Milei last year allowed the peso’s official exchange rate to weaken by just 2 per cent a month, or 22.8 per cent over the year, despite consumer prices rising 117 per cent in 2024 compared with 2023. That caused the peso to appreciate more than any other currency in real terms last year, fuelling concerns about the competitiveness of Argentine businesses among some economists.
The so-called “crawling peg” devaluation will slow to 1 per cent a month starting in February, Argentina’s central bank said on Tuesday.
The move aims to consolidate a dramatic fall in monthly inflation that has been Milei’s biggest achievement since he took office amid a dire economic crisis in late 2023.
The month-over-month inflation rate has fallen from a peak of 26 per cent in December 2023 to 2.7 per cent in December 2024, largely thanks to Milei’s sweeping austerity programme.

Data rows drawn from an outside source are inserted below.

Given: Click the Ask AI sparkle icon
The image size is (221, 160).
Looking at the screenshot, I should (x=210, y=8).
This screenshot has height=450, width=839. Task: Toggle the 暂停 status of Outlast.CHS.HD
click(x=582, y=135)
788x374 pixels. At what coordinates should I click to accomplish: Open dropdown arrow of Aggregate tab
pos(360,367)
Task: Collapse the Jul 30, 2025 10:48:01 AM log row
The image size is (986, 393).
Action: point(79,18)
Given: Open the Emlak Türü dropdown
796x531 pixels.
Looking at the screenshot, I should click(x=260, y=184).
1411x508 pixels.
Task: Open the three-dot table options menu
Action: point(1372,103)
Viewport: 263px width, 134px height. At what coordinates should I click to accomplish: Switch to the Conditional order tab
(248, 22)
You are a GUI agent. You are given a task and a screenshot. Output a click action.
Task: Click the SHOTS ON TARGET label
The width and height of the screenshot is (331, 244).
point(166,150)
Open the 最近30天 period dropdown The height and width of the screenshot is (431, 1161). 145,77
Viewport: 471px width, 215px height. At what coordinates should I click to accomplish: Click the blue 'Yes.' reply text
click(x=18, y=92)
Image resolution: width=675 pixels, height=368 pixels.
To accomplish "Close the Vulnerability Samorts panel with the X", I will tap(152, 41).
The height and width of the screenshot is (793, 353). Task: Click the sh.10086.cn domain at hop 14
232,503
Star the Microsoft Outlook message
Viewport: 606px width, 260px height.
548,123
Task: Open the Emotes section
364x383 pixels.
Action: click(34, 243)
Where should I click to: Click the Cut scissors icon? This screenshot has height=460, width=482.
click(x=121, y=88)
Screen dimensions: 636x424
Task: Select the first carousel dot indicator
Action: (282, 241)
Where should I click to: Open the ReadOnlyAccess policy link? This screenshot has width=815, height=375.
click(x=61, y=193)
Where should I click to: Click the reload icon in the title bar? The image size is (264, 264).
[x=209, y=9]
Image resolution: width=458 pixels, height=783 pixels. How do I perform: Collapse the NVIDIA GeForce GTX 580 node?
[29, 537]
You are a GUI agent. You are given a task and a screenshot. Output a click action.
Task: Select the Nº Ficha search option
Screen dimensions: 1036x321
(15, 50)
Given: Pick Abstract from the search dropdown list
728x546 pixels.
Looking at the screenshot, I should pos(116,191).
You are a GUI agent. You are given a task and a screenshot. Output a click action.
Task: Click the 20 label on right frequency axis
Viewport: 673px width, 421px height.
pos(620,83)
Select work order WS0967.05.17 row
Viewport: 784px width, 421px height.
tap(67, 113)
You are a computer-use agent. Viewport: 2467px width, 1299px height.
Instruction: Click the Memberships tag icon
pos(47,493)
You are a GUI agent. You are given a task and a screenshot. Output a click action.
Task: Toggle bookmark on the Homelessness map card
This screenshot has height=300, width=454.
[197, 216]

Authorities argue the 2 per cent devaluation has become one of the main drivers of continued price pressures.
“With the attention set on midterm elections [in late 2025], where Milei-backed candidates will likely perform well, officials want to ensure that inflation remains under control,” said Luciano Sigalov, an analyst at Bull Market Brokers in Buenos Aires.
Milei has described slowing the devaluation as an important step on the road to removing Argentina’s strict currency and capital controls, a top concern for foreign investors, which he has pledged to do in 2025.
However, the slower crawling peg will also hasten the real appreciation of the peso, and delay the rebuilding of Argentina’s central bank negligible foreign currency reserves, which “the market has identified as the biggest risks of Milei’s programme”, said Nery Persichini, head of research at financial services firm GMA Capital.
Rapid real peso appreciations under previous Argentine governments have ended in abrupt devaluations and economic turmoil, when the central bank ran out of cash to prop up the strong currency.
Milei has argued that a faster devaluation of the peso would set off a fresh bout of inflation, derailing the successful macroeconomic stabilisation that allowed Argentina to emerge from a recession in the third quarter of 2024.
He says Argentina must retain competitiveness by deregulating the economy and lowering taxes and corporate borrowing costs, rather than devaluing the currency.
The weakening of the real in neighbouring Brazil and low global prices for Argentine exports such as soy, which could hurt export revenue, as well as the strengthening of the US dollar, will put more pressure on Milei’s currency strategy in the coming months, Persichini said.
“But the government’s success on inflation has [saved] Argentina from a bigger crisis and that’s what they want to keep prioritising,” he added. “They believe this is a risk worth taking, and it’s a risk they can manage.”